THE DECISION UNDER REVIEW

  1. The Certificate of Determination of 14 April 2004 records the Arbitrator’s orders as follows:

“1.     Application is dismissed;

2.The Respondent to pay the Applicant’s costs as agreed or assessed.”

  1. The Arbitrator correctly outlined the issues in dispute as:

(a)whether the Appellant Worker received an injury on 30 July 2003 arising out of or in the course of employment, and if so

(b)whether the Appellant Worker’s employment was a substantial contributing factor, and if so

(c)whether the injury resulted in a total or partial incapacity for work, and if so

(d)the duration of such incapacity.

  1. In considering the question of whether the Appellant Worker suffered an injury on 30 July 2003, the Arbitrator stated at para 16 of her Reasons for Determination that:

“…he has consistently reported that he arrived home (following his shift) feeling irritable and uncomfortable, fell into bed and awoke shortly after with acute and disabling back pain that radiated into both legs.”

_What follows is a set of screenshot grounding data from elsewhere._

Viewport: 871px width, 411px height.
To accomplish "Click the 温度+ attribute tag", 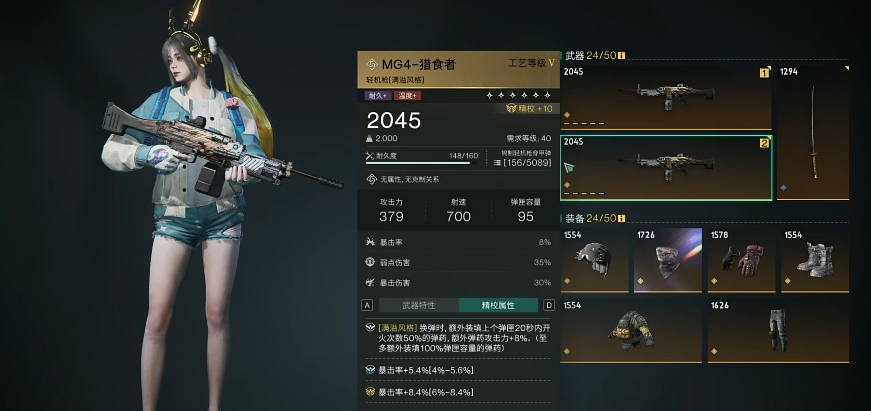I will [x=407, y=96].
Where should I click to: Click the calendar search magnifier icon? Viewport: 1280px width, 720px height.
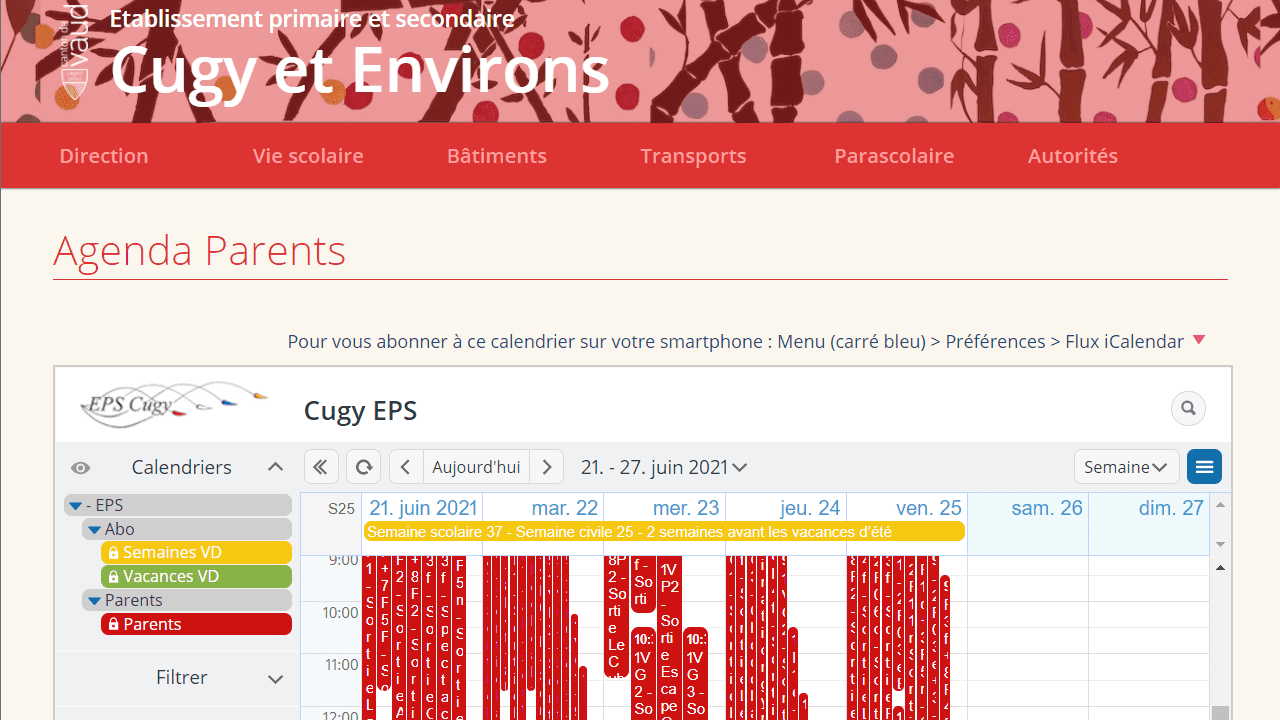pos(1188,408)
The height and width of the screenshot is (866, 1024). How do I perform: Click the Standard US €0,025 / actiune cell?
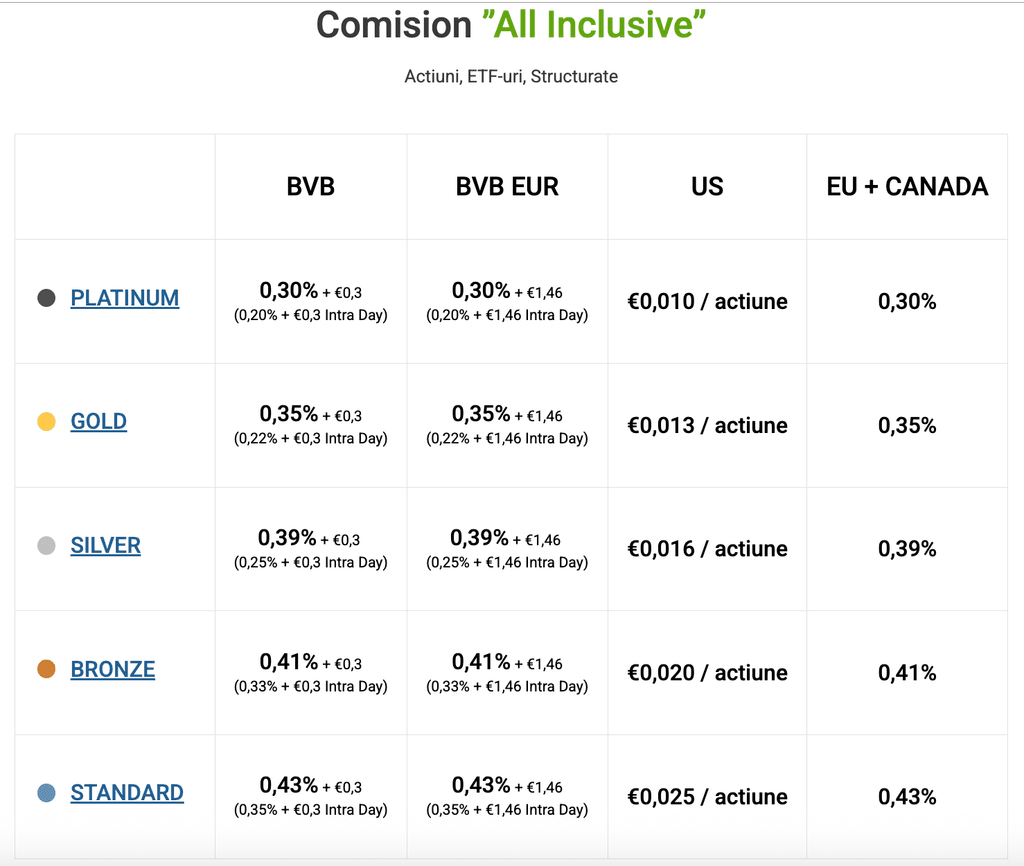click(707, 797)
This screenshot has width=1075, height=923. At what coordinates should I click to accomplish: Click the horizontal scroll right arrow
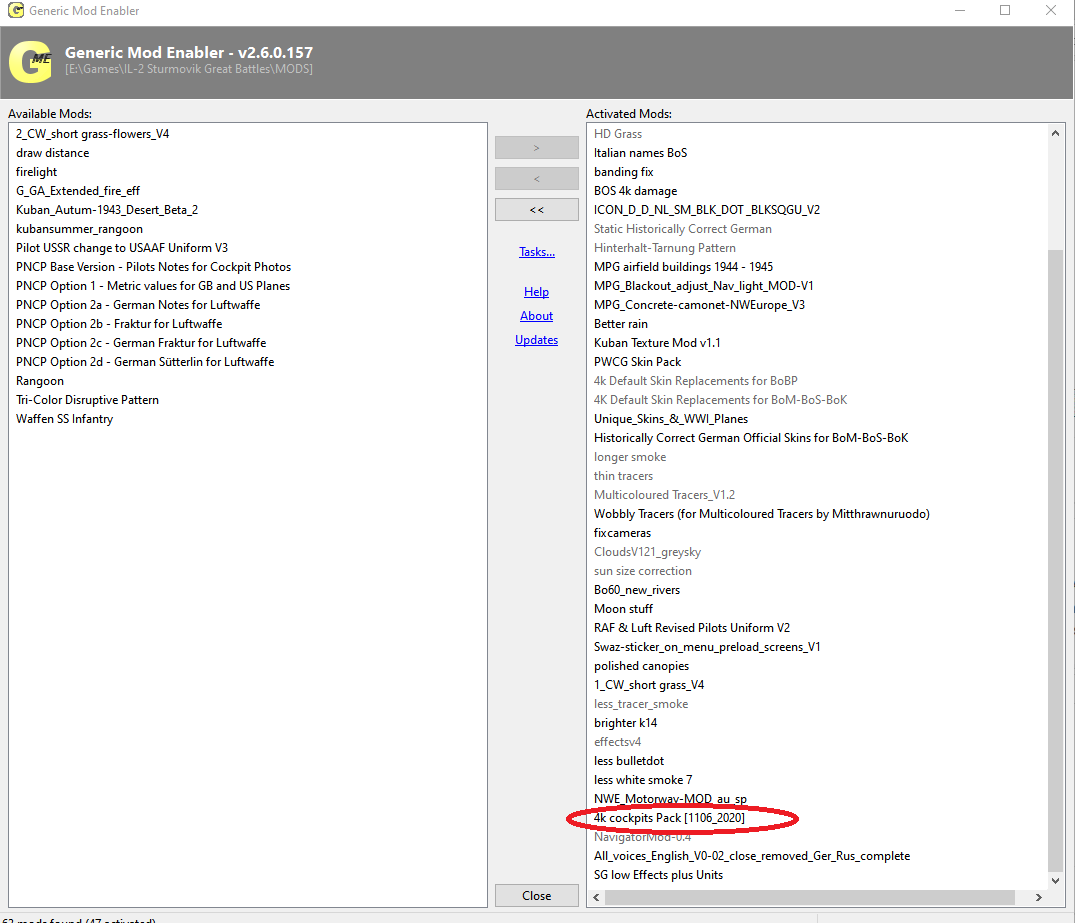[1039, 897]
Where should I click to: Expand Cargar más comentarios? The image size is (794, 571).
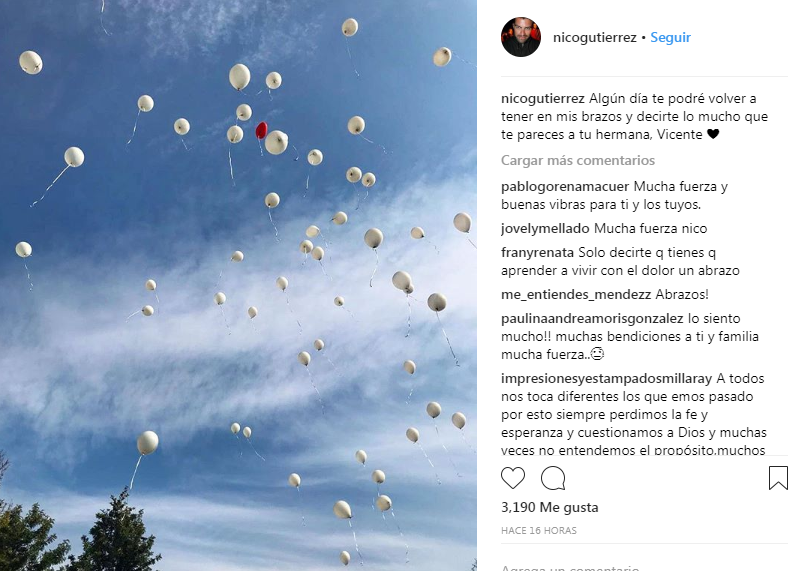(x=578, y=160)
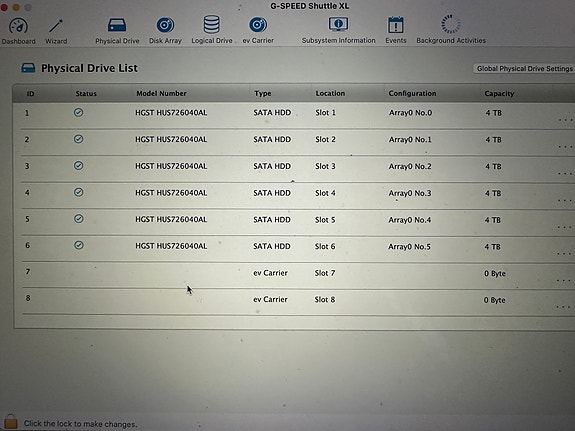Viewport: 575px width, 431px height.
Task: Expand options menu for drive 1
Action: tap(565, 120)
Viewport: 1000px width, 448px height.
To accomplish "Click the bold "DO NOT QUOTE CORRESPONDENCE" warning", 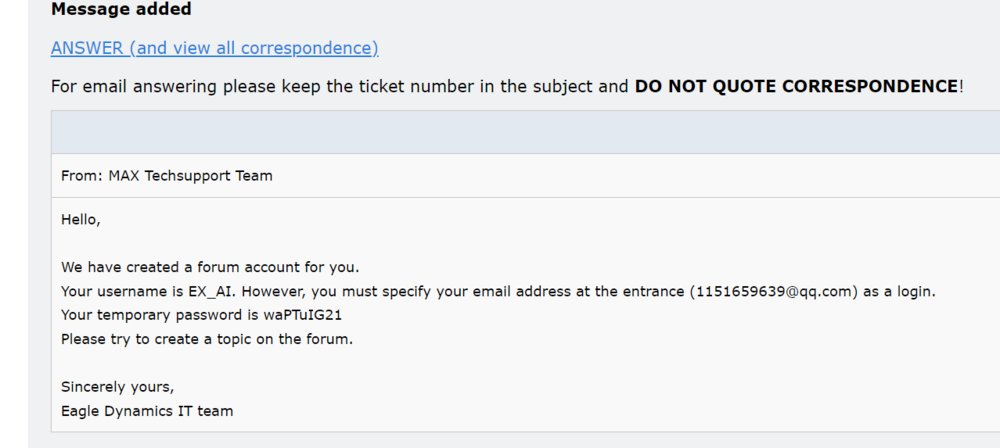I will pos(796,86).
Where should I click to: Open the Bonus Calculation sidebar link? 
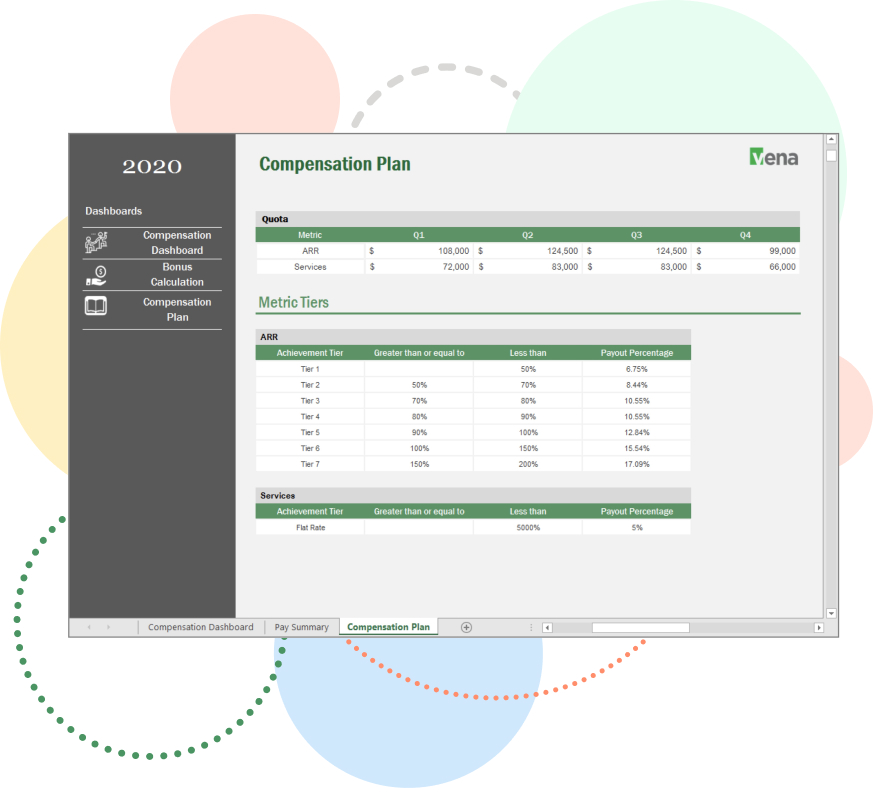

  1. The Arbitrator then stated at para 19 that:

“The (Appellant Worker) offers a plausible explanation (for his back symptoms) namely that the jarring effects of the boat irritated his back.”

But then goes on to state at para 20 that:

“The (Appellant Worker’s) beliefs as to what caused his problems, however genuine, are just that, beliefs.  He is not qualified to offer a medical opinion on causation.”

Reference was made to the only two reports from doctors who give reasons for their opinions on causation, namely Drs Rowe and Grech.  It is pointed out by the Arbitrator that “Dr Rowe concedes that it is difficult to accurately assess causation…..(but) doubts it is work-related.”  The Arbitrator then contrasts this with the opinion of Dr Grech.

  1. Particularly relevant to an understanding of the Arbitrator’s reasoning process are the passages set out hereunder which are taken from the Arbitrator’s Reasons for Determination:

“22.It would appear that Dr Grech’s opinion was based on a false premise.  The Applicant had in fact injured his back prior to July 2003.  In 2001 he was involved in a motor vehicle accident that resulted in a few days off work.  In mid-1997 he injured his back while at work.  According to the Applicant each incident involved his thoracic spine not his lower back.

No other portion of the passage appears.